Abstract

12-Week Interferon-Free Regimen of ABT-450/r+ABT-333+Ribavirin Achieved SVR12 in More Than 90% of Treatment-Naïve HCV Genotype-1-Infected Subjects and 47% of Previous Non-Responders
Speaker: Fred Poordad
Author: F. Poordad1*, E. Lawitz2, K.V. Kowdley3, G.T. Everson4, B. Freilich5, D. Cohen6, S. Siggelkow6, M. Heckaman6, R. Menon6, T. Pilot-Matias6, T. Podsadecki6, B. Bernstein6
Affiliation: 1Cedars-Sinai Medical Center, Los Angeles, CA, 2Alamo Medical Research, San Antonio, TX, 3Digestive Disease Institute, Virginia Mason Medical Center, Seattle, WA, 4University of Colorado Denver and Hospital, Aurora, CO, 5Kansas City Gastroenterology & Hepatology, Kansas City, MO, 6Abbott, Abbott Park, IL, USA. *fred.poordad@cshs.org
Background: ABT-450 is a potent NS3 HCV protease inhibitor identified as a lead compound by Abbott and Enanta (boosted with low-dose ritonavir, ABT-450/r), and ABT-333 is a non-nucleoside NS5B polymerase inhibitor. ABT-450/r and ABT-333 are being evaluated together, and in combination with other anti-HCV agents, for the treatment of HCV infection.
Methods: HCV genotype-1, non-cirrhotic subjects were enrolled in an open-label study of ABT-450/r QD + ABT-333 BID + weight-based ribavirin administered twice daily (1000-1200 mg total daily dose). Two different doses of ABT-450/r were evaluated in treatment-naïve subjects; treatment-experienced subjects were also assessed, as described in the table. Treatment duration was 12 weeks.
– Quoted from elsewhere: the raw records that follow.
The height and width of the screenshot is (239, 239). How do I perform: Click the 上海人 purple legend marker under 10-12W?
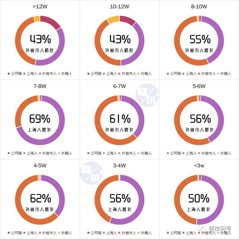tap(104, 74)
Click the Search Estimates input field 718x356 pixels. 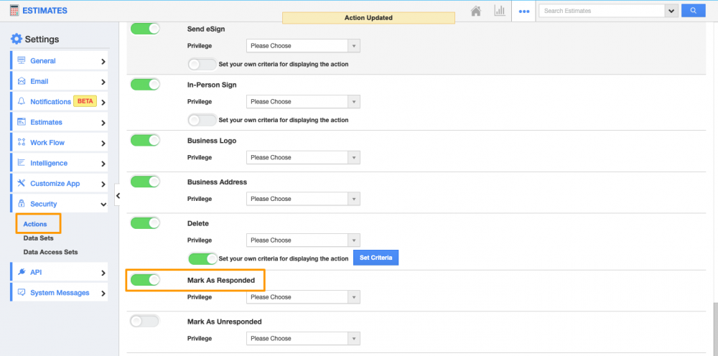(x=602, y=11)
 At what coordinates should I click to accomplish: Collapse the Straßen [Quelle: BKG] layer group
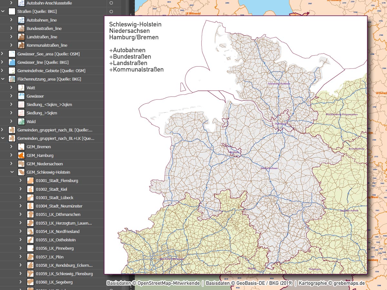3,12
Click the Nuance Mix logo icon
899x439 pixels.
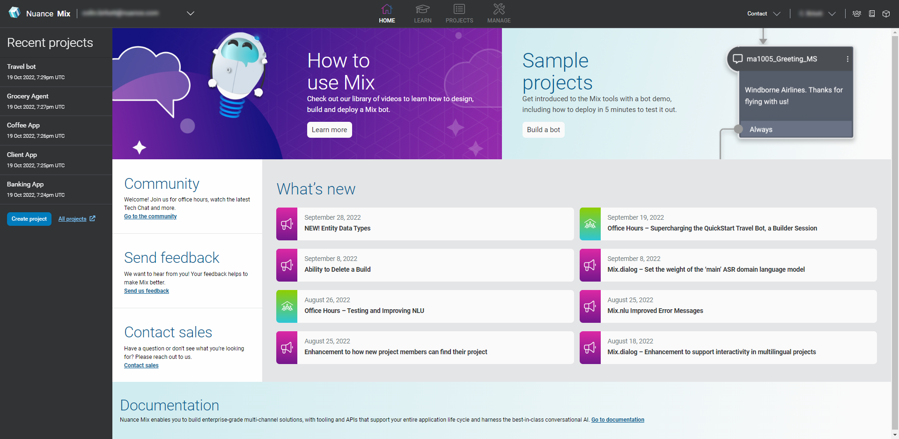15,13
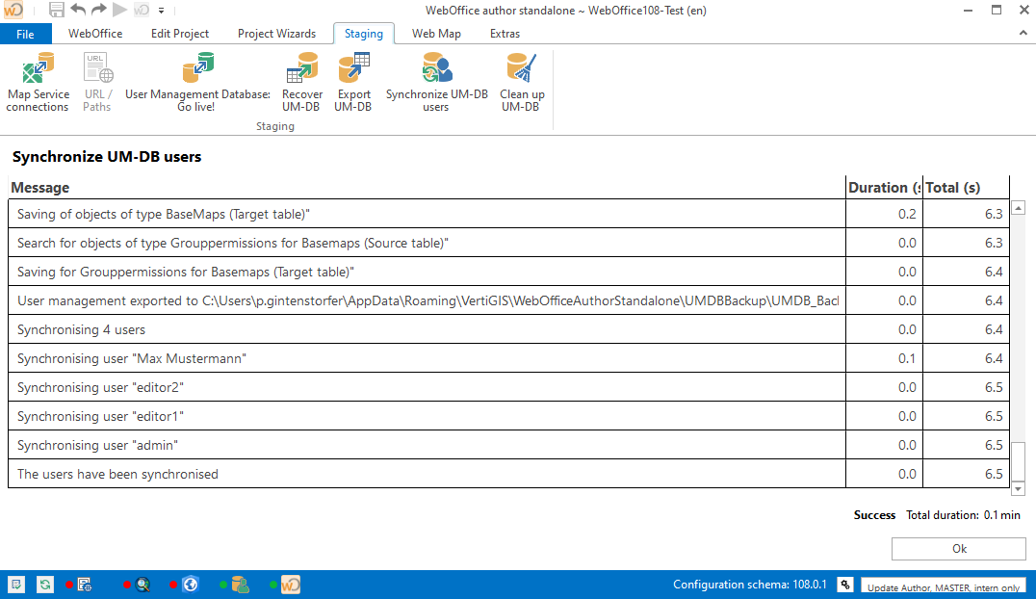The width and height of the screenshot is (1036, 599).
Task: Select the Extras ribbon tab
Action: (505, 33)
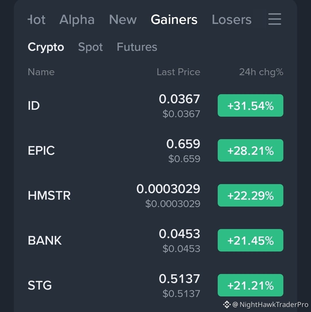
Task: Open the ID coin row
Action: (x=156, y=105)
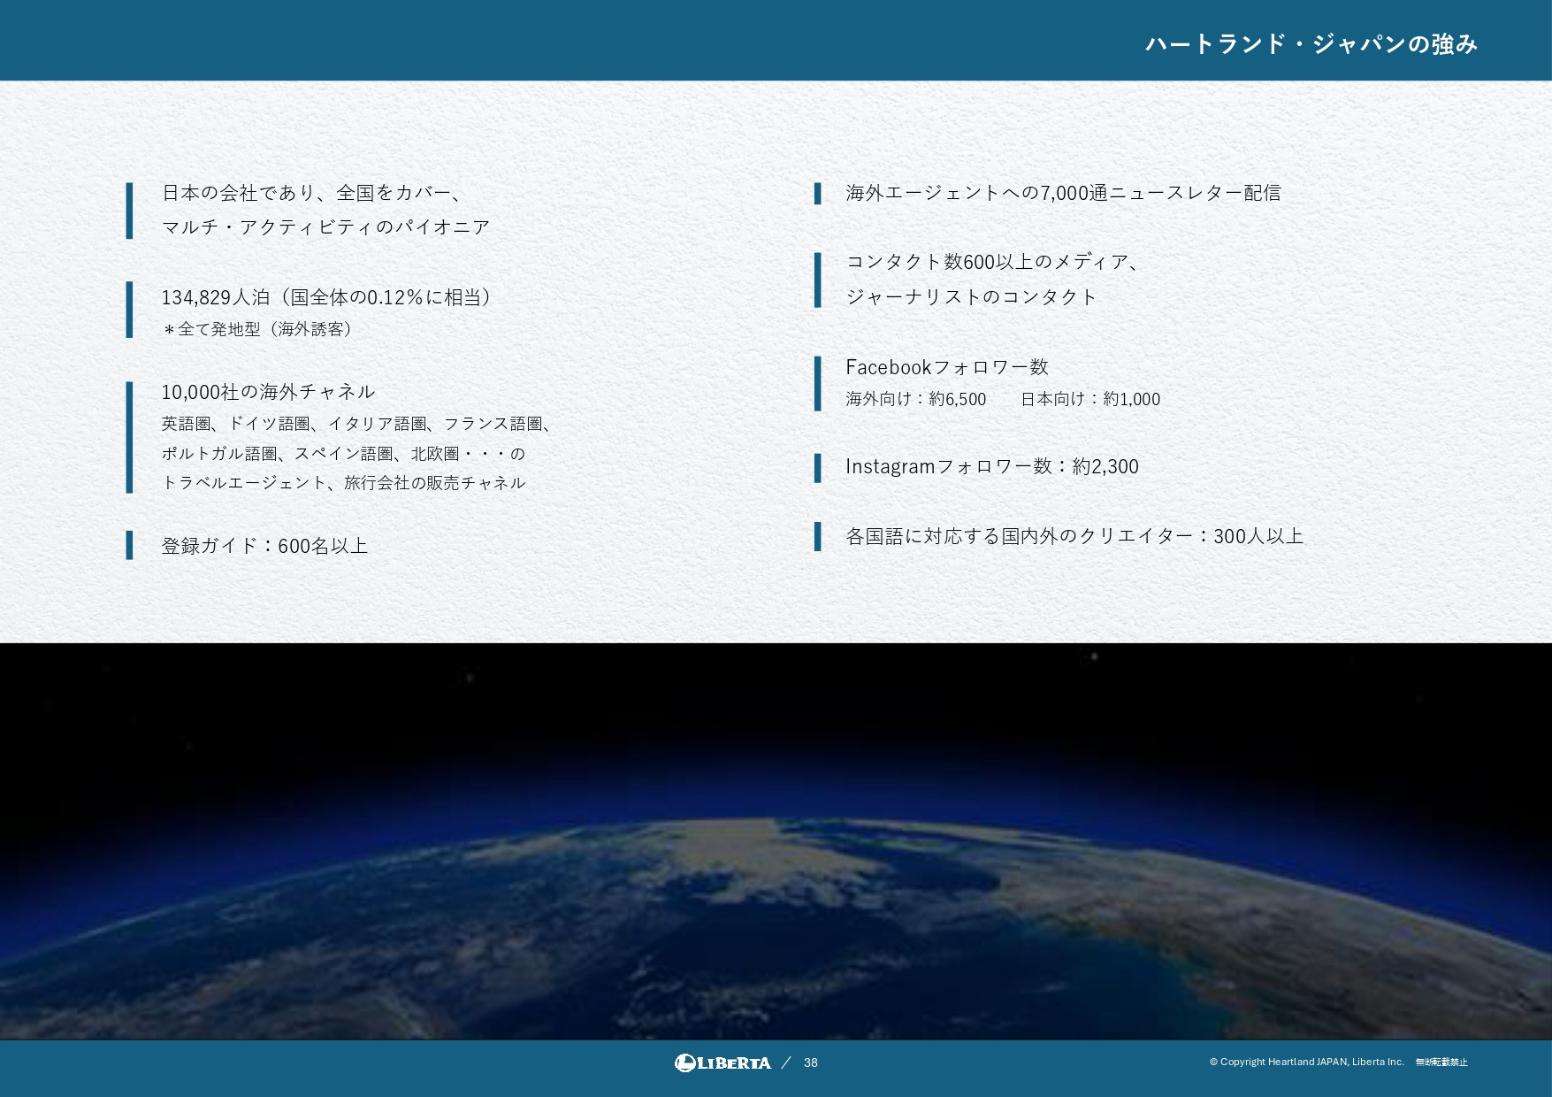Click the 登録ガイド：600名以上 text
The width and height of the screenshot is (1552, 1097).
point(265,546)
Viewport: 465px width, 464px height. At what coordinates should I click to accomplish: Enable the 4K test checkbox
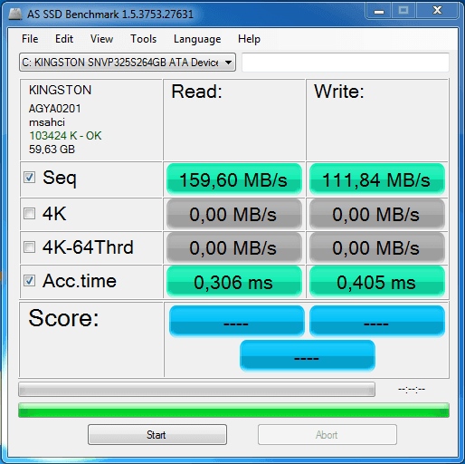point(29,213)
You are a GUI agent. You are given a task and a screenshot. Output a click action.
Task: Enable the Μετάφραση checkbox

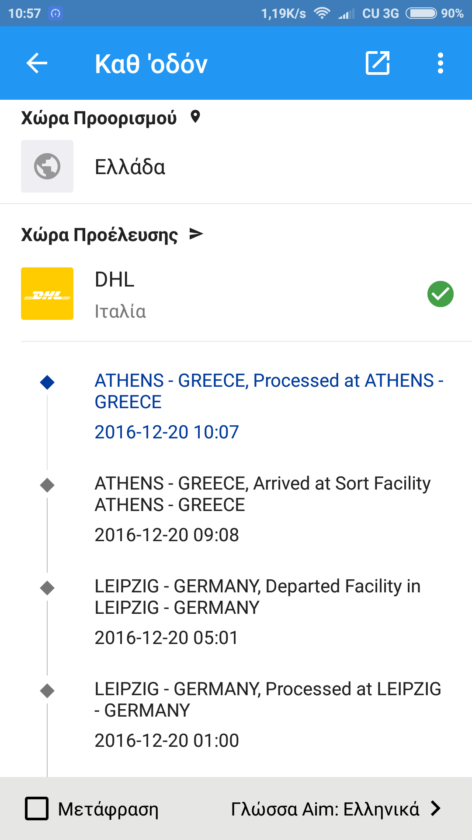tap(37, 809)
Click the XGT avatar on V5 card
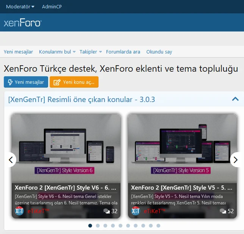The width and height of the screenshot is (244, 234). click(x=136, y=211)
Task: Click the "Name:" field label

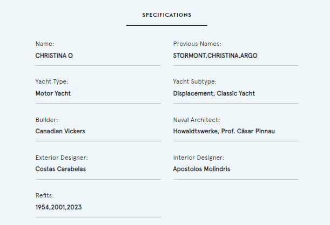Action: click(x=45, y=44)
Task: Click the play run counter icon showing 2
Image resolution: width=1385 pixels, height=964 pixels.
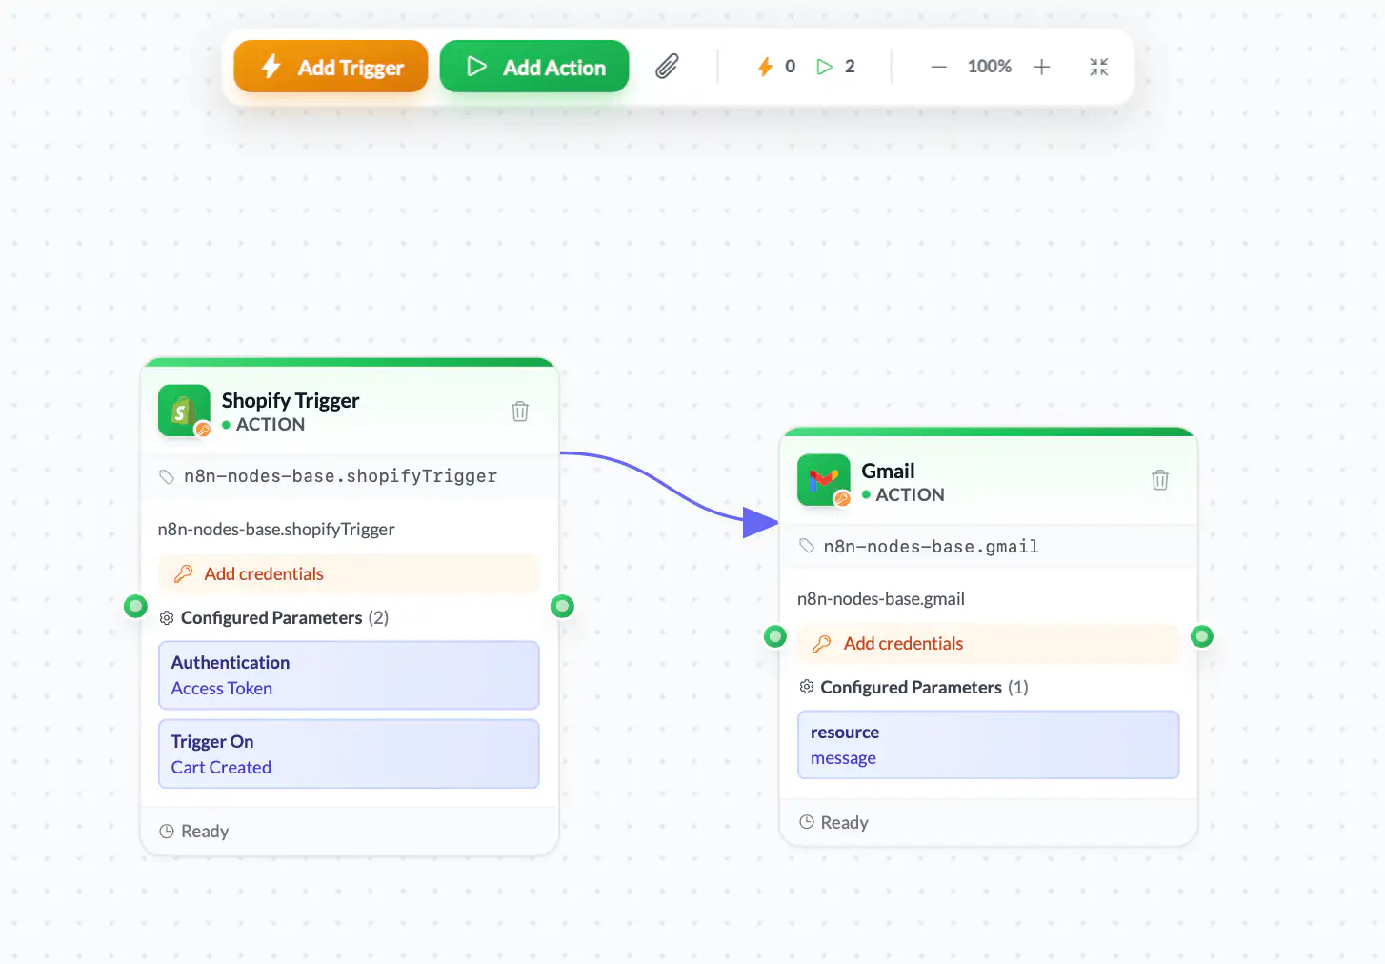Action: [x=825, y=66]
Results: Baseline demographics and virologic results are shown in the table. Eighty-eight percent of subjects were subtype 1a. One subject in Arm 1 discontinued due to isolated ALT/AST elevations at week 2, 1 subject in Arm 2 discontinued due to noncompliance during week 1. All remaining subjects in Arms 1 and 2 completed treatment and achieved SVR12. In Arm 3, 6 subjects experienced viral breakthrough while on treatment, and 3 subjects relapsed at post-treatment week 2. Forty-seven percent of subjects in Arm 3 achieved SVR12. Virologic responses appear to be independent of ABT-450/r dose and IL28B genotype in treatment-naïve subjects.
There were no deaths or serious adverse events (AEs). The most common AEs were fatigue (42%), nausea (22%), and headache (20%). Most AEs were mild or moderate; 4 subjects experienced severe AEs (fatigue, pain, hyperbilirubinemia [maximum value: 106 mcmol/L, 6.2 mg/dL], and vomiting); none resulted in study drug interruption or discontinuation.
Conclusions: In this study, an interferon-free 12-week regimen of ABT-450/r+ABT-333+RBV was well tolerated and achieved SVR12 in 93-95% of treatment-naïve and 47% of previous non-responder subjects infected with HCV genotype-1. ABT-450/r 250/100 mg and 150/100 mg doses show comparable efficacy in treatment-naïve subjects. The difference in SVR rates observed in naïve and previous non-responders suggest that extrapolation of results across these populations must be done with caution. Additional trials of ABT-450/r in 2 and 3 DAA regimens are currently underway.